The Oorlog is geen Oplossing NL network was obviously shocked by the downing of flight MH17, today exactly a week ago. Added to it however was a profound concern about the calls from the political class and society at large for revenge, which did not even exclude a military reaction. Indeed in the closing hours of the hastily called Day of National Mourning the cabinet apparently decided to concretise this call in a series of proposals to parliament and to the UN Security Council.


Hundred years ago the Netherlands, as one of the few European countries, was able to remain out of World War One. Apparently this has left our country less receptive to the memory of the madness which such a badly thought through process can entail. Then too there was an attack in a contested region; then too there was an ultimatum, drawn up in a spirit of animosity, demanding complete collaboration with an investigation; then too a military retaliatory action in an overheated international political climate. ‘The Guns of August’ once again appear to go blazing, with all possible consequences.

But the Netherlands should not visit such a scenario on the world.

Salvage crews and investigators will be able to do their work much better if for the duration of the operation a truce will be concluded between both sides in the conflict. Instead the Ukrainian government has intensified the military offensive against the militias in the country’s east after the shooting down of MH17. Fighter jets are still being deployed and Wednesday two of them were shot down by militias.

Under such circumstances salvage workers and investigators will not be able to do their work, not even under the protection of an accompanying international military contingent.

Instead of urging that a truce be concluded, which would create the opportunity to achieve a political agreement, there is speculation in the West to deliver weapons to the Ukrainian government to pursue its offensive even further. Yet the recent developments in the Middle East should teach us that military deliveries to the favoured party in a conflict only lead to intensification and widening of the war by throwing oil in the fire.

The West after all is not neutral in the struggle between the Kiev government and the militias in Ukraine’s east, so that the proposed military mission very rapidly will be perceived as a party to the conflict. That will not only hamper salvage and investigatory work but an effective political solution to the conflict in Ukraine, too, will be made ever more problematic. 

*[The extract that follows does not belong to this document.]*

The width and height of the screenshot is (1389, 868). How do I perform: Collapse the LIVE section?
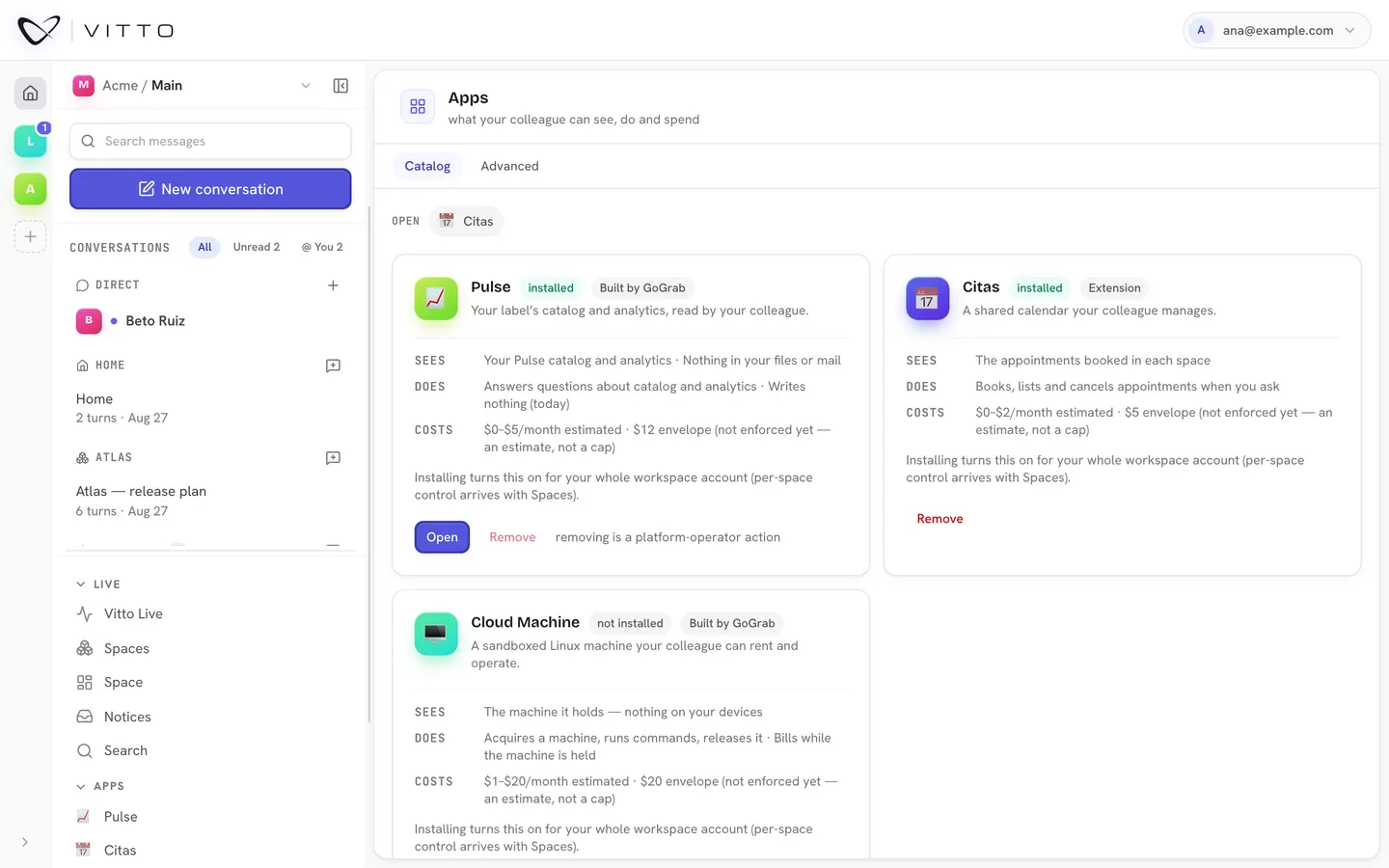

In its letter of 26 May mei 2014 Oorlog is geen Oplossing stated that ‘the stationing of Dutch F-16’s in the Baltic space does not contribute anything to a de-escalation of conflict in and around Ukraine’. We argued then that ‘instead of this symbolic action which primarily serves to express a relation of animosity towards Russia, the aim should be political actions intended to create agreement with Russia regarding Ukraine and mutual cooperation. No sanctions,’ we argued, ‘but dialogue; no war, but economic cooperation and a deepening of the contacts between the different societies.’

The intended military mission will not remain a matter of symbolic ‘confidence-restoring measures’, but will constitute an effective military intervention.